Chapter Twenty-Eight #3
Not Dianne because nobody can get inside Dianne’s head and she has a massive amount of tension surrounding her.
But possibly Grazia too.
They might all meet up some Christmas, have a dinner party and discuss the retreat and how fabulous Rose was.
Dinner parties are what normal people have.
Keera’s never been to one.
She’s seen them on films and in cooking shows, obviously.
But sitting with friends around a table full of food is not something there’s been room for in her and her mother’s lives.
India waves to her from the beach and Keera waves back.
She holds her hand up: ‘Five minutes,’ she mouths.
Keera suddenly imagines what will happen when the retreat is over and she flies back home.
Home to the small, rented house in San Francisco where she has to pretend she’s living in a massive celeb-style house; where all interviews take place in beautiful hotels as reporters can’t come to the house and see where they really live.

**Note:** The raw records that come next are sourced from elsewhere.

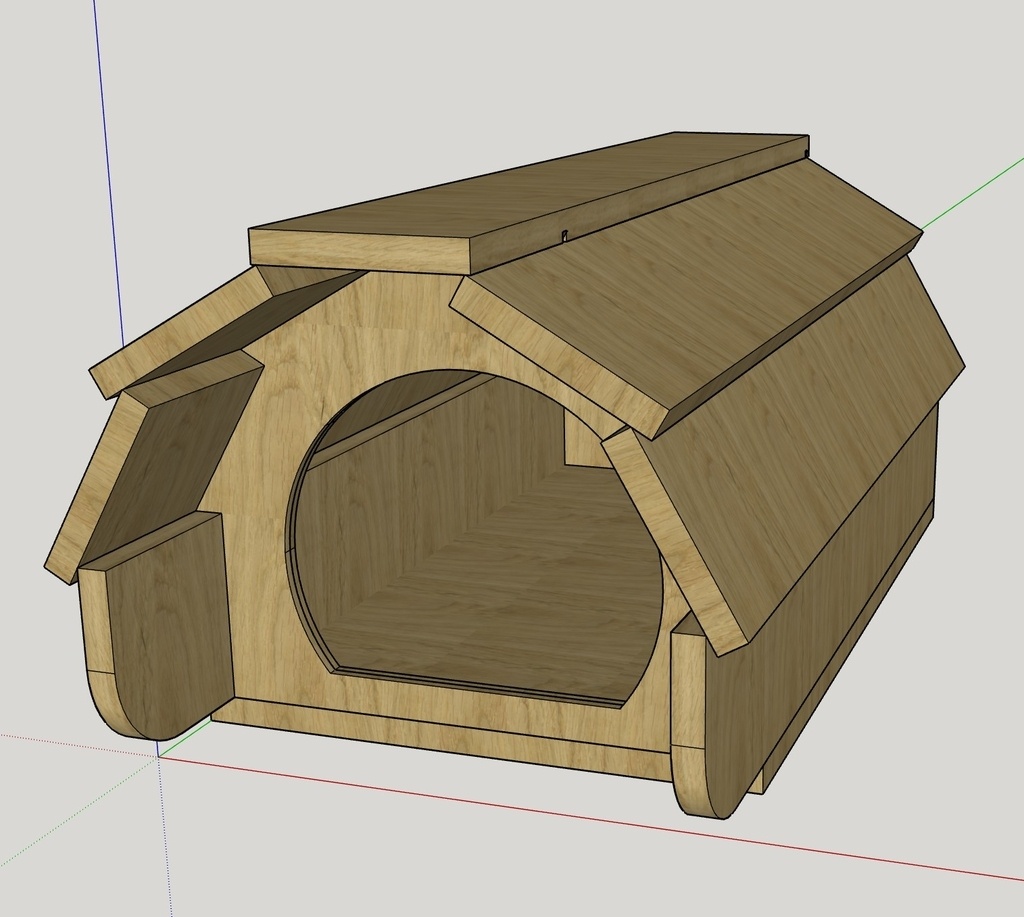This screenshot has height=917, width=1024.
Task: Pick the left rounded foot piece
Action: tap(157, 627)
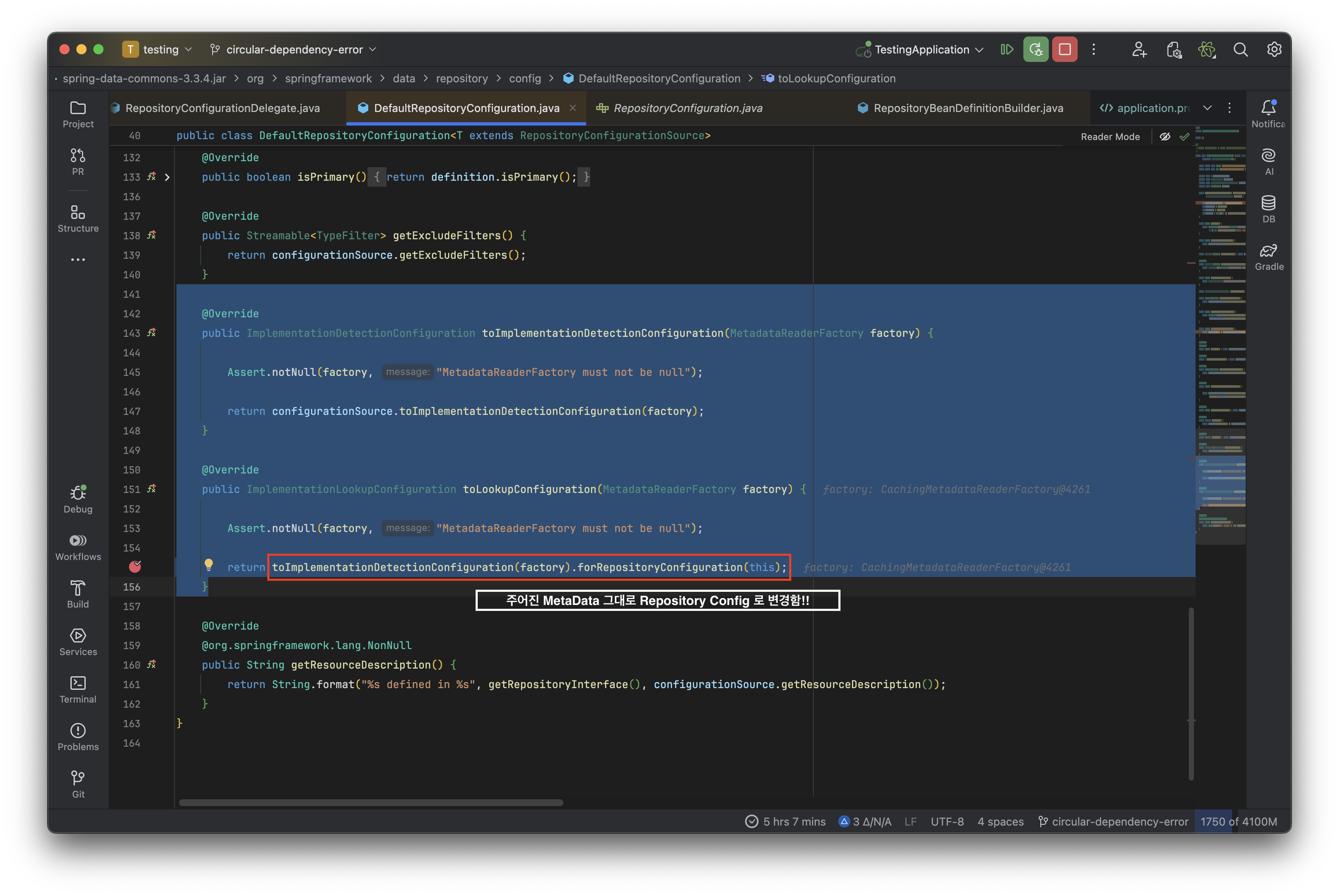Click UTF-8 encoding in status bar
The width and height of the screenshot is (1339, 896).
(947, 821)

Nobody can see that the person in charge of the money, Dr Bobbi, has mishandled it so badly that Keera’s capital has dwindled.

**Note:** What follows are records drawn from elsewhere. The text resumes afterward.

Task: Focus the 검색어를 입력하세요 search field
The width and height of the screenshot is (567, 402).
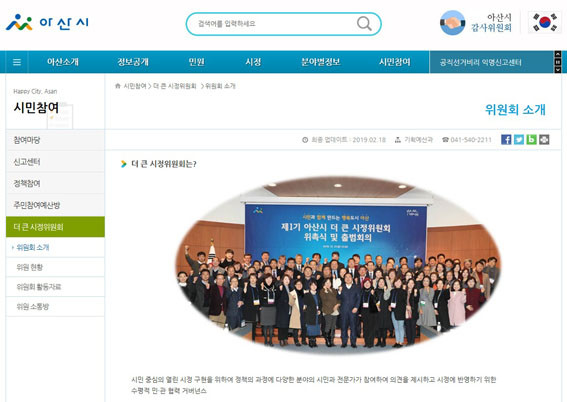Action: click(275, 24)
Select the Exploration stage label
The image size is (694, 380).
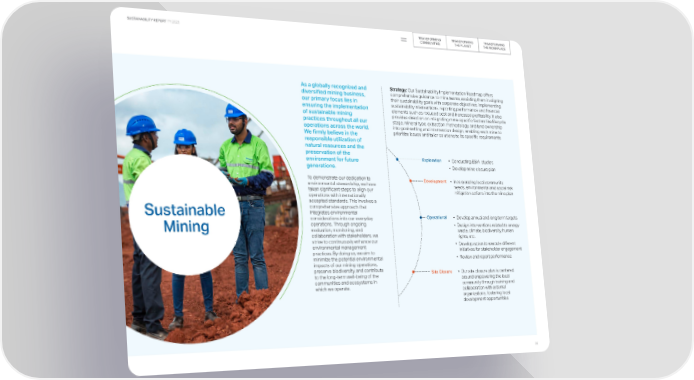point(432,160)
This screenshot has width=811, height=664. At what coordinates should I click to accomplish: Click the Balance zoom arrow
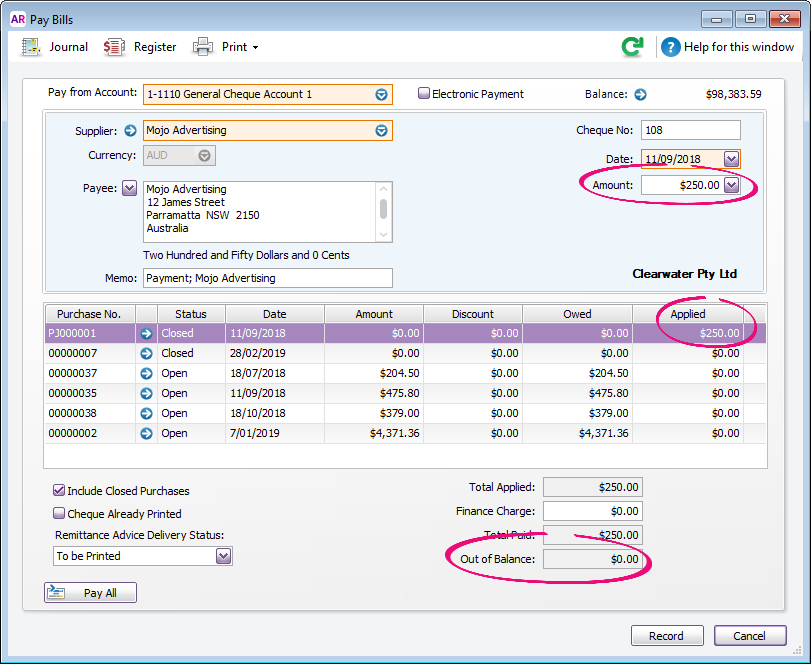639,93
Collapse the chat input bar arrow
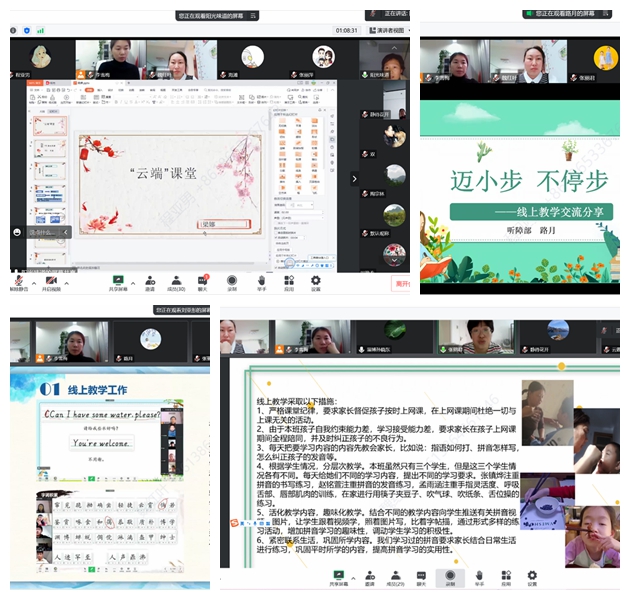This screenshot has height=600, width=630. tap(65, 232)
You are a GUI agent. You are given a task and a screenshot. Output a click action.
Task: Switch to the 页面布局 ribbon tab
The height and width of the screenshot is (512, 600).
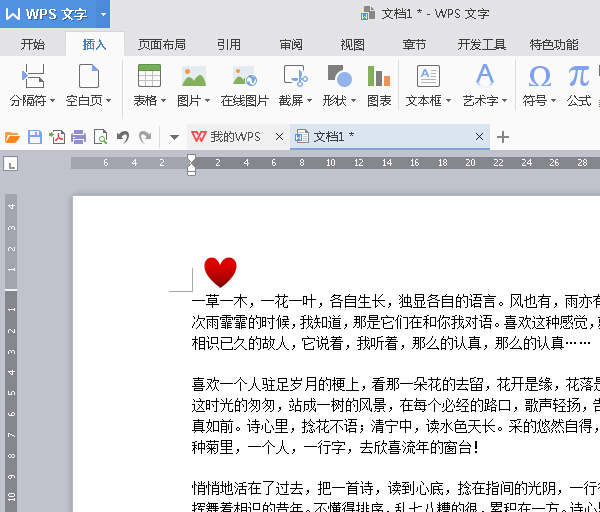pyautogui.click(x=161, y=45)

Two albums made years ago.
The money from her TV shows is long gone. The residuals are tiny.
She’ll have to go back on the tour bus again: touring and selling merchandise because that’s the only way to keep their heads above water.
That life stretches out in front of her unless she changes something.
This week is it.
She’s not ready to go back and … she’s not ready to confront her mother, either. It’s too hard.

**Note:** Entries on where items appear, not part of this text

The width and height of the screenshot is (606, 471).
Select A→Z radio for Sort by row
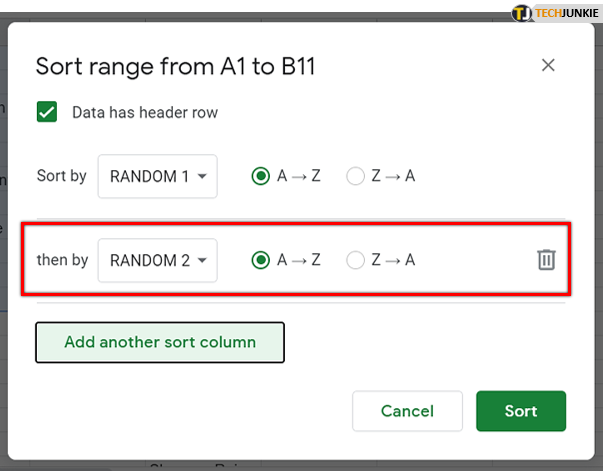coord(260,176)
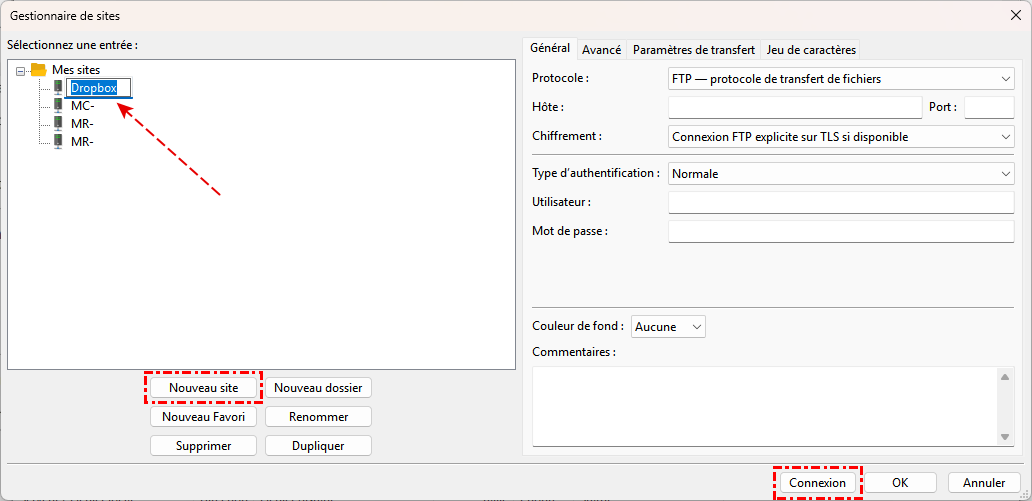Click the Mes sites folder icon
1032x501 pixels.
pyautogui.click(x=39, y=69)
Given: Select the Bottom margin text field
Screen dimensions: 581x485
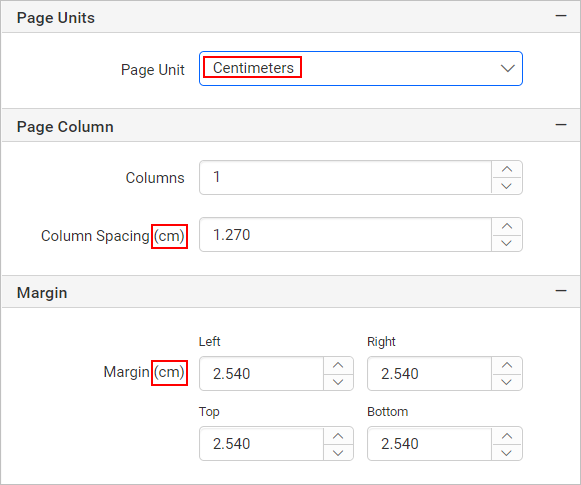Looking at the screenshot, I should (429, 444).
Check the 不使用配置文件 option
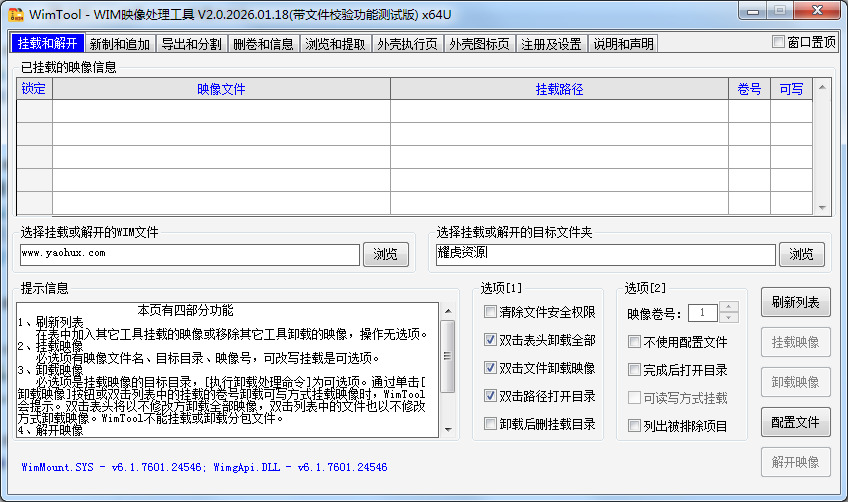The height and width of the screenshot is (502, 848). (634, 342)
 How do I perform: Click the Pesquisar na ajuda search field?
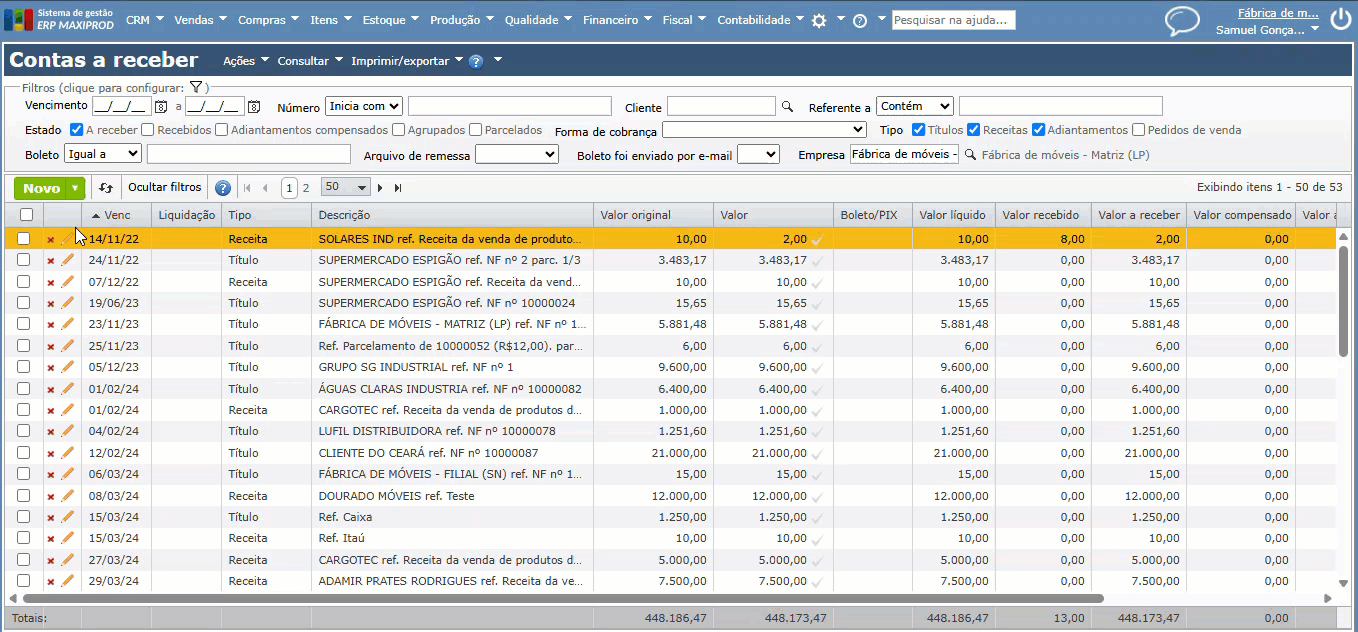(x=953, y=20)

Instead, she does the only thing she can think of.
‘Mom, I can’t deal with what you want right now. I have to make decisions about the rest of my life.’
Then she hangs up, turns her phone to silent and makes her way down to the beach where everyone else has settled themselves on beach towels. There are extra blankets in case it gets cooler later and, already, the group is preparing for the deep breathing in front of the Ionian Sea.
The phone continues vibrating for the next ten minutes. Her mother is not keen on being hung up on, although Keera herself has never done it before. But there’s a first time for everything.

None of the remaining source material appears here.